In ESXi 6.5 the CPU scheduler has got some interesting changes. One of the changes in ESXi 6.5 is the decoupling of Cores per Socket configuration and VPD creation to further optimize virtual NUMA topology. Up to ESXi 6.0, if a virtual machine is created with 16 CPUs and 2 Cores per Socket, 8 PPDs are created and 8 VPDs are exposed to the virtual machine.
The problem with this configuration is that it the virtual NUMA topology does not represent the physical NUMA topology correctly.
The guest OS is presented with 16 CPUs distributed across 8 sockets. Each pair of CPUs has its own cache and its own local memory. The operating system considers the memory addresses from the other CPU pairs to be remote. The OS has to deal with 8 small chunks of memory spaces and optimize its cache management and memory placement based on the NUMA scheduling optimizations. Where in truth, the 16 vCPUs are distributed across 2 physical nodes, thus 8 vCPUs share the same L3 cache and have access to the physical memory pool. From a cache and memory-centric perspective it looks more like this:
CoreInfo output of the CPU configuration of the virtual machine:
To avoid “fragmentation” of local memory, the behavior of VPDs and it’s relation to the Cores per Socket setting has changed. In ESXi 6.5 the size of the VPD is dependent on the number of cores in the CPU package. This results in a virtual NUMA topology of VPDs and PPDs that attempt to resemble the physical NUMA topology as much as possible. Using the same example of 16 vCPU, 2 Cores per Socket, on a dual Intel Xeon E5-2630 v4 (20 cores in total), the vmdumper one-liner shows the following output in ESXi 6.5:
As a result of having only two physical NUMA nodes, only two PPDs and VPDs are created. Please note that the Cores per Socket setting has not changed, thus multiple sockets are created in a single VPD.
A new line appears in ESXi 6.5; “NUMA config: consolidation =1”, indicating that the vCPUs will be consolidated into the least amount of proximity domains as possible. In this example, the 16 vCPUs can be distributed across 2 NUMA nodes, thus 2 PPDs and VPDs are created. Each VPD exposes a single memory address space that correlates with the characteristics of the physical machine.

- [Data excerpt]
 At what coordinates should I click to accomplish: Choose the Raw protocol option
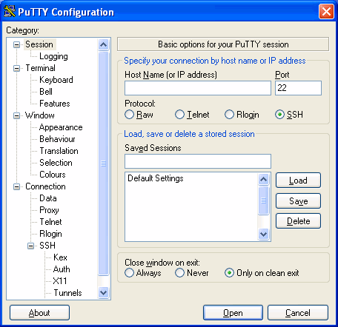pyautogui.click(x=129, y=115)
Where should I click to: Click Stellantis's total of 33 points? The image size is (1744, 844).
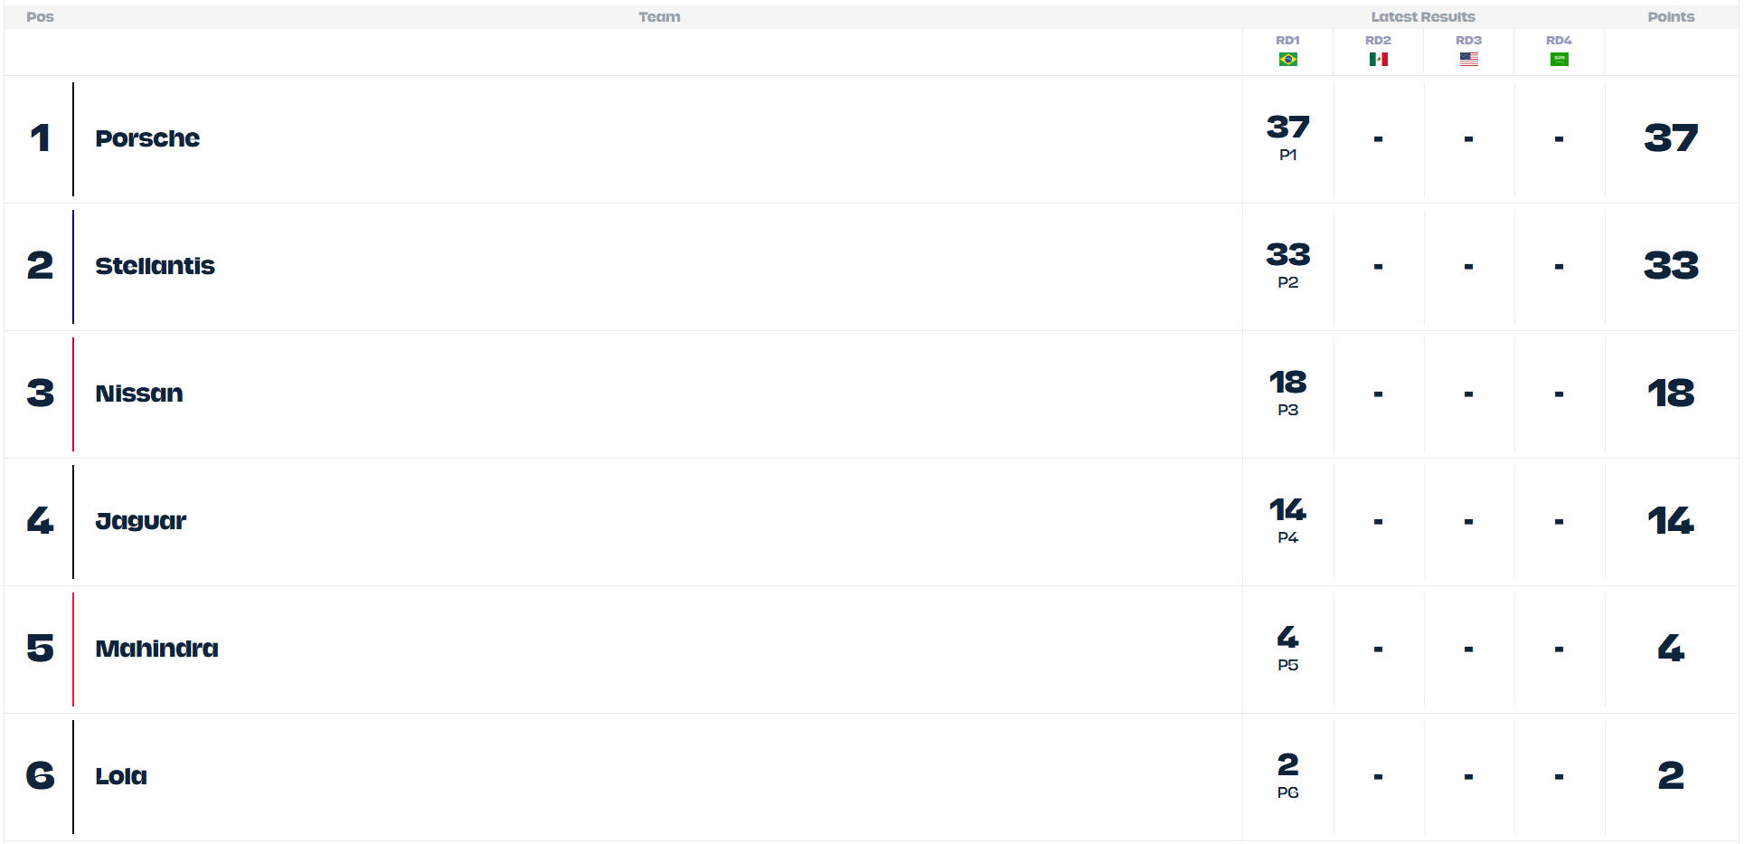[1671, 266]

- [Directives]
**1)** Answer these from the ESXi 6.5 NUMA text:
(a) Up to ESXi 6.0, how many PPDs are created for a virtual machine with 16 CPUs and 2 Cores per Socket?
(b) In ESXi 6.5, what does the size of the VPD depend on?
(c) What new line appears in ESXi 6.5?
**2)** List every abbreviation in the ESXi 6.5 NUMA text that is made only of capital letters, counting singular and plural forms as one.
**3)** Carry on the ESXi 6.5 NUMA text from its last sentence.

- [Expected outputs]
**1)**
(a) 8
(b) The number of cores in the CPU package
(c) "NUMA config: consolidation =1"

**2)** CPU, PPD, VPD, NUMA, OS

**3)**
The Windows 2012 guest operating system running inside the virtual machine detects two NUMA nodes. The CPU view of the task managers shows the following configuration:
The NUMA node view is selected and at the bottom right of the screen, it shows that virtual machine contains 8 sockets and 16 virtual CPUs. CoreInfo provides the following information:
With this new optimization, the virtual NUMA topology corresponds more to the actual physical NUMA topology, allowing the operating system to correctly optimize its processes for correct local and remote memory access.

Guest OS NUMA optimization

Modern applications and operating systems manage memory access based on NUMA nodes (memory access latency) and cache structures (sharing of data). Unfortunately most applications, even the ones that are highly optimized for SMP, do not balance the workload perfectly across NUMA nodes. Modern operating systems apply a first-touch-allocation policy, which means that when an application requests memory, the virtual address is not mapped to any physical memory. When the application accesses the memory, the OS typically attempts to allocate it on the local or specified NUMA if possible.

In an ideal world, the thread that accessed or created the memory first is the thread that processes it. Unfortunately, many applications use single threads to create something, but multiple threads distributed across multiple sockets access the data intensively in the future. Please take this into account when configuring the virtual machine and especially when configuring Cores per Socket. The new optimization will help to overcome some of these inefficiencies created in the operating system.

However, sometimes it’s required to configure the VM with a non-default Cores per Socket setting, due to licensing constraints for example. If you are required to set Cores per Socket and you want to optimize guest operating system memory behavior any further, then configure the Cores per Socket to align with the physical characteristics of the CPU package.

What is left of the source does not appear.